*** Block opens ***

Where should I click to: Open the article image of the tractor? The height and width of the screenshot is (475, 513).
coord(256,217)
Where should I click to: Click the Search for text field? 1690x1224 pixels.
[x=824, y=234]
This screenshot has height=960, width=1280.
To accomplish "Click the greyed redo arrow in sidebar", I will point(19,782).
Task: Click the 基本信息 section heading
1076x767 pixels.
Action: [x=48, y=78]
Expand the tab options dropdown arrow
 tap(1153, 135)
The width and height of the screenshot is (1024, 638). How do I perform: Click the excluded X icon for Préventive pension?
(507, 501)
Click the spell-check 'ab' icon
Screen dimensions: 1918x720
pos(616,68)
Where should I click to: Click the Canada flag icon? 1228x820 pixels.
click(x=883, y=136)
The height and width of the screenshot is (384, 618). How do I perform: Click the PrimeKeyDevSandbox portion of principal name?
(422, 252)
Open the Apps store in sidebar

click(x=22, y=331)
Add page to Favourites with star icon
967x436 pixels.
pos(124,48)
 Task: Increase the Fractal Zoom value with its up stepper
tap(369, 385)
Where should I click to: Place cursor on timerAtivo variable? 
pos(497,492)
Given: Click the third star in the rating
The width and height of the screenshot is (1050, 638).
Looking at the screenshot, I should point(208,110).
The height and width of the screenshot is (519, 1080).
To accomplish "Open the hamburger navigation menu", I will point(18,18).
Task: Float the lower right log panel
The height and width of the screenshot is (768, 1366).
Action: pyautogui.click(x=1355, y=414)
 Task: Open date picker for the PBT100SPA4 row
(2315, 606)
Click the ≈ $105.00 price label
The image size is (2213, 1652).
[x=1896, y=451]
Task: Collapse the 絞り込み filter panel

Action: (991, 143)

*** Block closes ***

Write out again only the lines from the one with "967x436 pixels." through the last line of the records above. Keep every word as it stands.

967x436 pixels.
pos(124,48)
 Task: Increase the Fractal Zoom value with its up stepper
tap(369, 385)
Where should I click to: Place cursor on timerAtivo variable? 
pos(497,492)
Given: Click the third star in the rating
The width and height of the screenshot is (1050, 638).
Looking at the screenshot, I should point(208,110).
The height and width of the screenshot is (519, 1080).
To accomplish "Open the hamburger navigation menu", I will point(18,18).
Task: Float the lower right log panel
The height and width of the screenshot is (768, 1366).
Action: pyautogui.click(x=1355, y=414)
 Task: Open date picker for the PBT100SPA4 row
(2315, 606)
Click the ≈ $105.00 price label
The image size is (2213, 1652).
[x=1896, y=451]
Task: Collapse the 絞り込み filter panel

Action: (991, 143)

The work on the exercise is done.